Abstract

A series of journal bearing tests were conducted to acquire more detailed information on the behavior of individual pads in a tilting pad journal bearing and how the individual behavior may affect the performance and dynamic characteristics of the bearing. Load cells, proximity probes, and an array of capacitance and temperature probes were installed to measure pad motion, oil films, and hydrodynamic film forces of the individual pads. The test program was initiated to study differences in journal bearing designs, such as evacuated vs. flooded operation.

Unique information regarding the oil films and hydrodynamic forces were acquired during the course of the tests. Two results are particularly interesting. First, the oil films tend to cavitate at the axial edges in the case of insufficient flow rather than starve the leading edge (a typical assumption in direct lube bearing code development).

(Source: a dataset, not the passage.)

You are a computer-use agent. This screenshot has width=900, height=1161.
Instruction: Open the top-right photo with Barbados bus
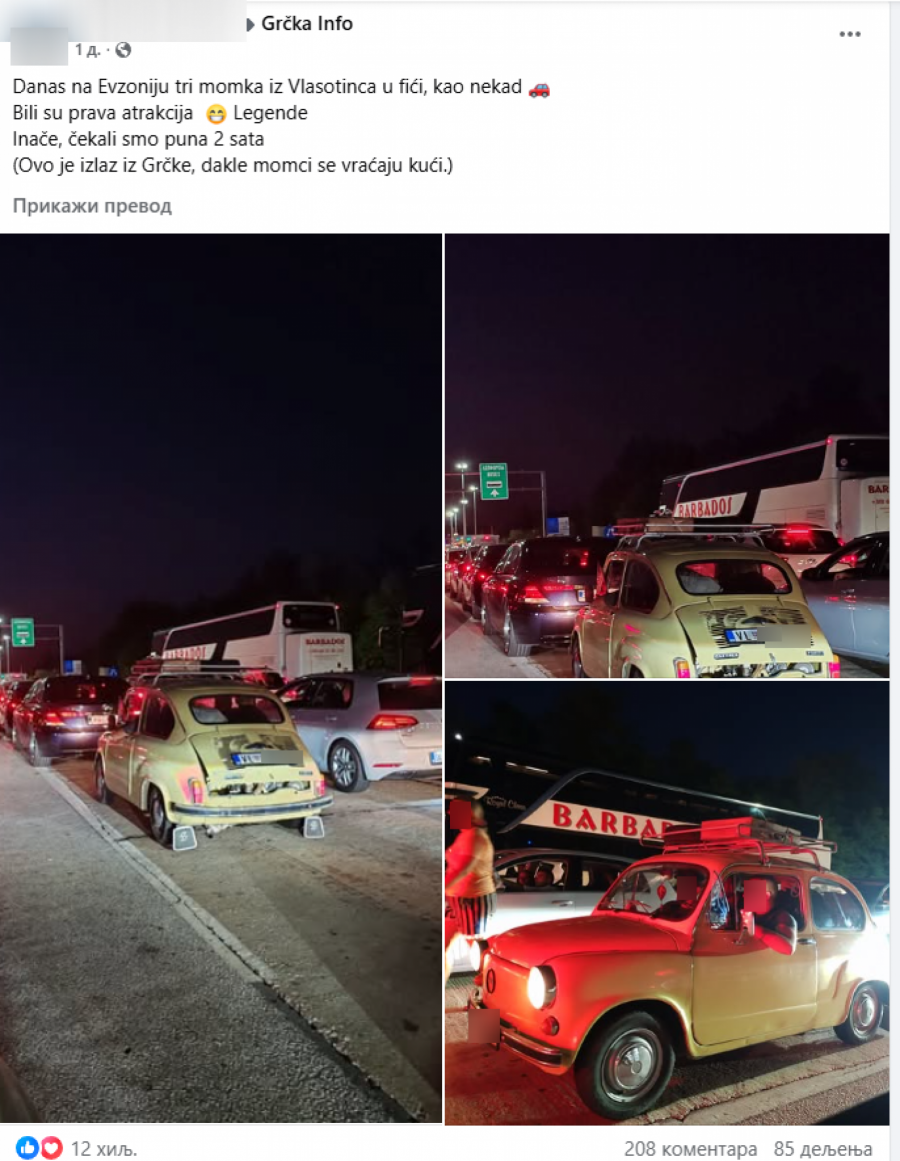667,456
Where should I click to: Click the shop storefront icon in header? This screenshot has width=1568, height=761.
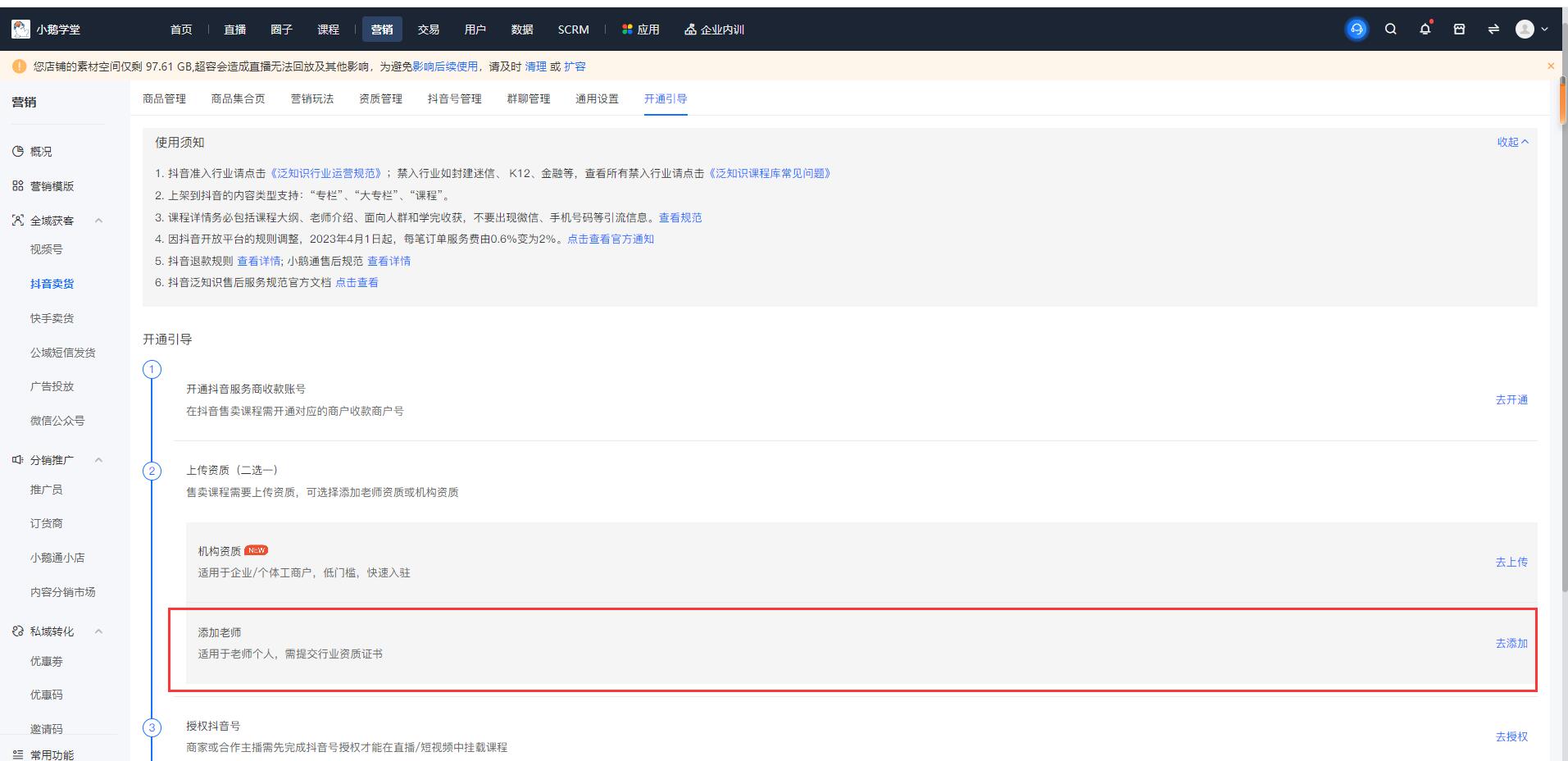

Second is a tendency for an increase in temperature towards the axial edge rather than the centerline of the pad surface.

The side cavitation and increased temperature were difficult to envision until a recently published computational fluid dynamics (CFD) analysis of an elliptical bearing predicted similar behavior. The authors decided to collaborate on applying the CFD analysis to the tilt pad experimental test results, results of which are presented in this paper. The CFD method used was a multiphase fluid-structure interaction (FSI) analysis that accounts for: thermal conduction between the pads, the journal and the lubricant; tilting of the pads and loaded position of the staff; and phase distributions of air and lubricant within the film. Deformation is ignored in this work as the load was relatively low. The analysis was conducted in ANSYS CFX.